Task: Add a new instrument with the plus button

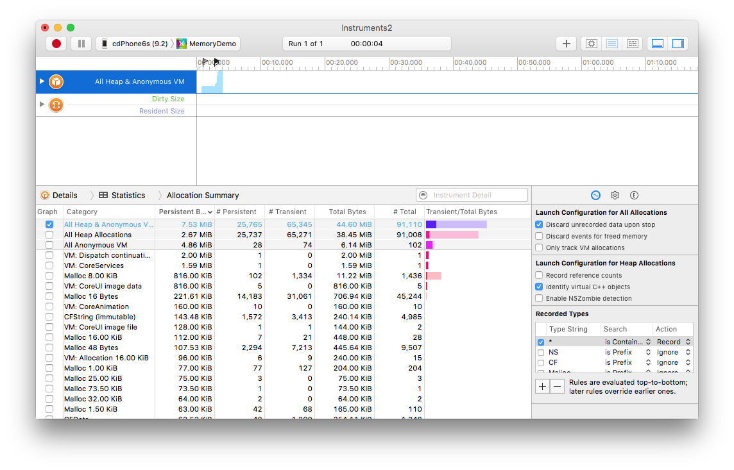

---

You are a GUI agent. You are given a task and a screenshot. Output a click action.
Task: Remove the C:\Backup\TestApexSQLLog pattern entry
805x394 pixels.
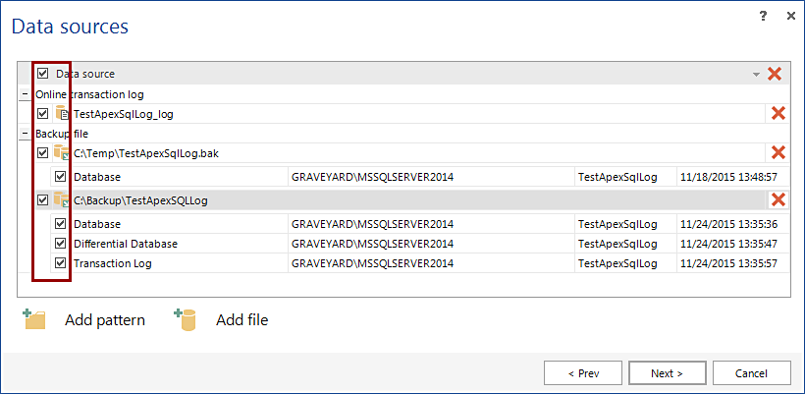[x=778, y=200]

◆ Problem description ◆
Recast the lines as a Markdown table with the columns No. and Line, numbering each line and skipping any blank ones. Begin at the line that has "You are a GUI", stop after the line that has "[x=778, y=200]", and leave the pictures out.

◆ Finished task ◆
| No. | Line |
|---|---|
| 1 | You are a GUI agent. You are given a task and a screenshot. Output a click action. |
| 2 | Task: Remove the C:\Backup\TestApexSQLLog pattern entry |
| 3 | 805x394 pixels. |
| 4 | [x=778, y=200] |